Amazon Kinesis Data Analytics
Developer Guide

Preprocessing Data Using a Lambda Function

If the data in your stream needs format conversion, transformation, enrichment, or filtering, you can preprocess the data using an AWS Lambda function. You can do this before your application SQL code executes or before your application creates a schema from your data stream.

Using a Lambda function for preprocessing records is useful in the following scenarios:

  • Transforming records from other formats (such as KPL or GZIP) into formats that Kinesis Data Analytics can analyze. Kinesis Data Analytics currently supports JSON or CSV data formats.

  • Expanding data into a format that is more accessible for operations such as aggregation or anomaly detection. For instance, if several data values are stored together in a string, you can expand the data into separate columns.

  • Data enrichment with other AWS services, such as extrapolation or error correction.

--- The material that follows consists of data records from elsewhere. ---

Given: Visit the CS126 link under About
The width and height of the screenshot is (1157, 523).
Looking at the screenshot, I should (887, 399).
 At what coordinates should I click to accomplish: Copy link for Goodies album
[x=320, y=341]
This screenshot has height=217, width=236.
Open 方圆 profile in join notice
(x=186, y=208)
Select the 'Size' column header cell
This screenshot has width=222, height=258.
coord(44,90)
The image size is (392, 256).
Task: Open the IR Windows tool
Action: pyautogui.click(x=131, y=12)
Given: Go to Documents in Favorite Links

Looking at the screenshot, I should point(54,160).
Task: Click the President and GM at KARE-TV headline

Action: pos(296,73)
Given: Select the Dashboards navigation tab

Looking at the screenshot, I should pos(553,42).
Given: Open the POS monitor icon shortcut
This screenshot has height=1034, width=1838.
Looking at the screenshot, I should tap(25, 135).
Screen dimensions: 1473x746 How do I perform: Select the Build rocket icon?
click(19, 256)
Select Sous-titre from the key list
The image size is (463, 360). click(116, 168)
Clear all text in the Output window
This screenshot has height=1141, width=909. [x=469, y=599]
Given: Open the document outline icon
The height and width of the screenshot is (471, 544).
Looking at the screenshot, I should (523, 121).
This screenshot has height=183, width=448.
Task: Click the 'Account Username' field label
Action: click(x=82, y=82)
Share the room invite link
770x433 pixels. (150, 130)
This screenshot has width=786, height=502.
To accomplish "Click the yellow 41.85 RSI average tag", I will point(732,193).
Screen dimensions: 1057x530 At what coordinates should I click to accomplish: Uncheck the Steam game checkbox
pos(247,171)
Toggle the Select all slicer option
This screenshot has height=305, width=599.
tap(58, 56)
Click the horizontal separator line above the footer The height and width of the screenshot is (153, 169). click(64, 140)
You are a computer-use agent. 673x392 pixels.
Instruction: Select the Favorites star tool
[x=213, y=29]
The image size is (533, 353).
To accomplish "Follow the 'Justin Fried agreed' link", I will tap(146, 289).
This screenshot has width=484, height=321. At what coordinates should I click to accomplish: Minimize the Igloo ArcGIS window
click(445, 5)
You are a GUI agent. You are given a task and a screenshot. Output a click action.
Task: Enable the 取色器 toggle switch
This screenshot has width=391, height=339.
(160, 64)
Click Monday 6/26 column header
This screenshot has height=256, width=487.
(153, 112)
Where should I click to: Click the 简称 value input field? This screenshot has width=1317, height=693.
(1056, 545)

  • Applying complex string transformation to record fields.

  • Data filtering for cleaning up the data.

Using a Lambda Function for Preprocessing Records

When creating your Kinesis Data Analytics application, you enable Lambda preprocessing in the Connect to a Source page.

To use a Lambda function to preprocess records in a Kinesis Data Analytics application

  1. Sign in to the AWS Management Console and open the Kinesis Data Analytics console at https://console.aws.amazon.com/kinesisanalytics.

  2. On the Connect to a Source page for your application, choose Enabled in the Record pre-processing with AWS Lambda section.

  3. To use a Lambda function that you have already created, choose the function in the Lambda function drop-down list.

  4. To create a new Lambda function from one of the Lambda preprocessing templates, choose the template from the drop-down list. Then choose View <template name> in Lambda to edit the function.

  5. To create a new Lambda function, choose Create new. For information about creating a Lambda function, see Create a HelloWorld Lambda Function and Explore the Console in the AWS Lambda Developer Guide.

  6. Choose the version of the Lambda function to use. To use the latest version, choose $LATEST.

When you choose or create a Lambda function for record preprocessing, the records are preprocessed before your application SQL code executes or your application generates a schema from the records.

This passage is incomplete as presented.